ACTIVITY:
Every line holding the string "agent" is to be copied from the entries below.
── AVAILABLE DATA ──
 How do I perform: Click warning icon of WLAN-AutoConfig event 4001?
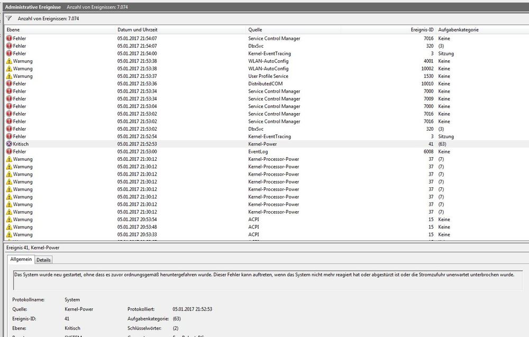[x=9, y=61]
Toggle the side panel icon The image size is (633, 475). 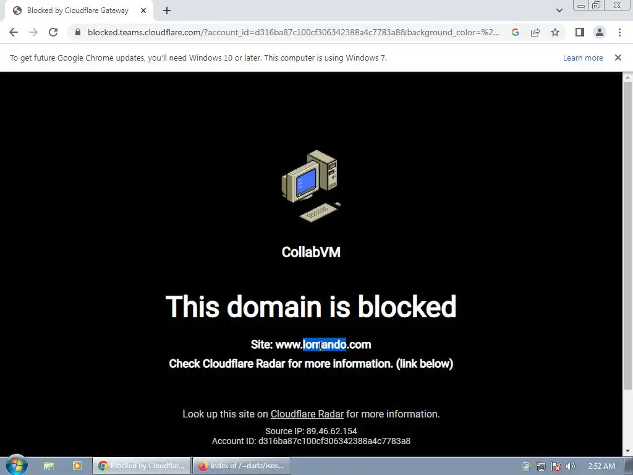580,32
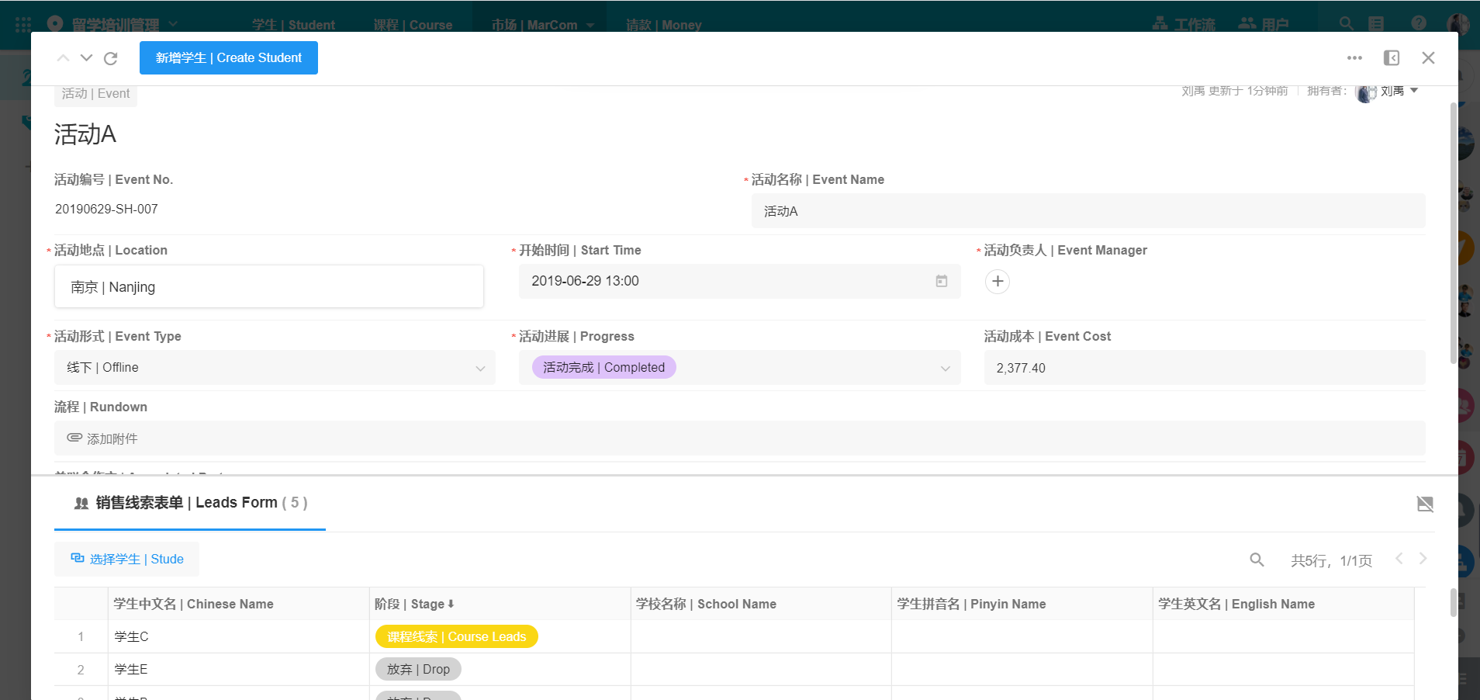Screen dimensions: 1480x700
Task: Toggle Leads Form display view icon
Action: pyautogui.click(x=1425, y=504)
───
── AVAILABLE DATA ──
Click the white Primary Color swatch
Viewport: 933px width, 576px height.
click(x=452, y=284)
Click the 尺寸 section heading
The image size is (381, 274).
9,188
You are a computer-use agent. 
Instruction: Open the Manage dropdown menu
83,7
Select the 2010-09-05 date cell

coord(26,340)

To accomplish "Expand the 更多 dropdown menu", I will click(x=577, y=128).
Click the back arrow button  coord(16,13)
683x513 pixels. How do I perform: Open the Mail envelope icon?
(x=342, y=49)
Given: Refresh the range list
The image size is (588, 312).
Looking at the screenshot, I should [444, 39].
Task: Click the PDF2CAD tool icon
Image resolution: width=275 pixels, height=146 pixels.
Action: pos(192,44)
───
── AVAILABLE DATA ──
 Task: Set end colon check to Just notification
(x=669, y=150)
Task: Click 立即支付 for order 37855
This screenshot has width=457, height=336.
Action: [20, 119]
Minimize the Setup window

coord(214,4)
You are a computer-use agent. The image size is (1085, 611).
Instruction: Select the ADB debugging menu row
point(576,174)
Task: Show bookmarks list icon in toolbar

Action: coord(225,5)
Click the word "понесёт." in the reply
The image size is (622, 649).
───
RESULT BELOW:
You are a computer-use agent. 
You are a computer-use agent. The image size is (1085, 611).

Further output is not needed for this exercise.